Patient care advocacy, providing non-negligent care and ensuring you are protecting your nursing practice are important regardless of what a contract might say about the issues discussed in this case and any others that may arise.

If you have worked as an agency nurse, did you experience any  confusion about who your employer was? What other issues did you have concerns about?

Aside from who the employer was in this case, what additional legal options might be available to this particular patient?

Nancy Brent’s posts are designed for educational purposes only and are not to be taken as specific legal or other advice. Individuals who need advice on a specific incident or work situation should contact a nurse attorney or attorney in their state.  Visit The American Association of Nurse Attorneys website to search its attorney referral database by state.

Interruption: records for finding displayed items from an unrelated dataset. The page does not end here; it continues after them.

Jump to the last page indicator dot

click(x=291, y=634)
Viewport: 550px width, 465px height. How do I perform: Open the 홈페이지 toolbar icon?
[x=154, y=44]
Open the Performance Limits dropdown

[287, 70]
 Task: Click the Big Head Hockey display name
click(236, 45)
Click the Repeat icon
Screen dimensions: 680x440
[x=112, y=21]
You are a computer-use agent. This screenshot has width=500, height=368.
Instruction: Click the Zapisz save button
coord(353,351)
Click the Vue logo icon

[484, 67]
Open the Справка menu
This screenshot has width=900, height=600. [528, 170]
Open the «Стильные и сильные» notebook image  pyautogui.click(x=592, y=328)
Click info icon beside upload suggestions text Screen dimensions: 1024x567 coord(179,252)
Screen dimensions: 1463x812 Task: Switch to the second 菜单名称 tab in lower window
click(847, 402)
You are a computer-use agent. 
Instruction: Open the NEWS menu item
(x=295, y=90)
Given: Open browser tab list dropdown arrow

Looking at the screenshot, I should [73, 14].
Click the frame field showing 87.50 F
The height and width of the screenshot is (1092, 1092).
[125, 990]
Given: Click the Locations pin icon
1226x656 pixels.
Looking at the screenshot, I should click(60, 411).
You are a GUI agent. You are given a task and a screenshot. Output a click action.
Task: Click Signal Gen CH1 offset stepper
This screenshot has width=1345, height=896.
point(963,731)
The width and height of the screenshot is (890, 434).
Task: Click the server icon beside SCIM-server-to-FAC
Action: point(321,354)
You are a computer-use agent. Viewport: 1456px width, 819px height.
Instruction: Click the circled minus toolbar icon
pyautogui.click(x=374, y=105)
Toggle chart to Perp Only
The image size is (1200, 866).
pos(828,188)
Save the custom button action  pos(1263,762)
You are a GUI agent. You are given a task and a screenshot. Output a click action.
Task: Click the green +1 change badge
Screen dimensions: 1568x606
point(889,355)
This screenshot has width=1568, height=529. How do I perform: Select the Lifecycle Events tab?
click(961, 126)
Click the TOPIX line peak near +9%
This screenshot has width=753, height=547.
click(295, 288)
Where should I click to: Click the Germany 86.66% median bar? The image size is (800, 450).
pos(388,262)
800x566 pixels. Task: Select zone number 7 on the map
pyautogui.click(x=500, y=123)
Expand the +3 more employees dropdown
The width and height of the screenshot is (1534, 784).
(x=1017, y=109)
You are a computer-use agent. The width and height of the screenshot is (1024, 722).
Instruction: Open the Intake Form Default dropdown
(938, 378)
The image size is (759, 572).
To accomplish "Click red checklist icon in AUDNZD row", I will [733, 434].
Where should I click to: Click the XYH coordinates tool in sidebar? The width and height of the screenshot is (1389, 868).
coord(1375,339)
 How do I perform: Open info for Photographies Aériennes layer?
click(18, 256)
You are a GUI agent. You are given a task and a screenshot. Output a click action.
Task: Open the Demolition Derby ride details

Read other columns by Nancy Brent:

How practicing good interpersonal skills aids patient outcomes
Workplace safety a must for nurses

About the author
Nancy J. Brent, MS, JD, RN

Nancy J. Brent, MS, JD, RN 

Nancy J. Brent, MS, JD, RN, Nurse.com's legal information columnist, received her Juris Doctor from Loyola University Chicago School of Law and concentrates her solo law practice in health law and legal representation, consultation and education for healthcare professionals, school of nursing faculty and healthcare delivery facilities. Brent has conducted many seminars on legal issues in nursing and healthcare delivery across the country and has published extensively in the area of law and nursing practice. She brings more than 30 years of experience to her role of legal information columnist. To ask Nancy a question, email BrentsLaw@nurse.com.

4 responses to “Who is an agency nurse’s employer for purposes of liability?”

  1. I have worked as an agency nurse in the past, and there was never any confusion about who my employer was. I clearly understood that the staffing agency who HIRED me was my employer. Period. Irregardless of who the employer is, nurses are solely responsible for themselves. My only concern was not having enough malpractice insurance to cover my hind end if I were ever convicted of negligence etc., I feel the patient should file a complaint with the nursing board in their state, and let the board investigate the allegations and go from there.

  2. I too have worked as an agency nurse and at no time did I not understand that the agency was my employer. I have always carried my own insurance as well. I just pray that if there ever is an incident that my insurance would cover it.

  3. I too have worked for an agency and never wondered who my employer was. The agency was my employer, and I always carried and still do have my own insurance should the need ever arise and pray that I am covered sufficiently.

  4. The Veterans Administration hire intermittent RNs and they are not represented by the union. What recourse does the intermittent nurse who is an employee of the Federal Government have when there is an unfair labor issue.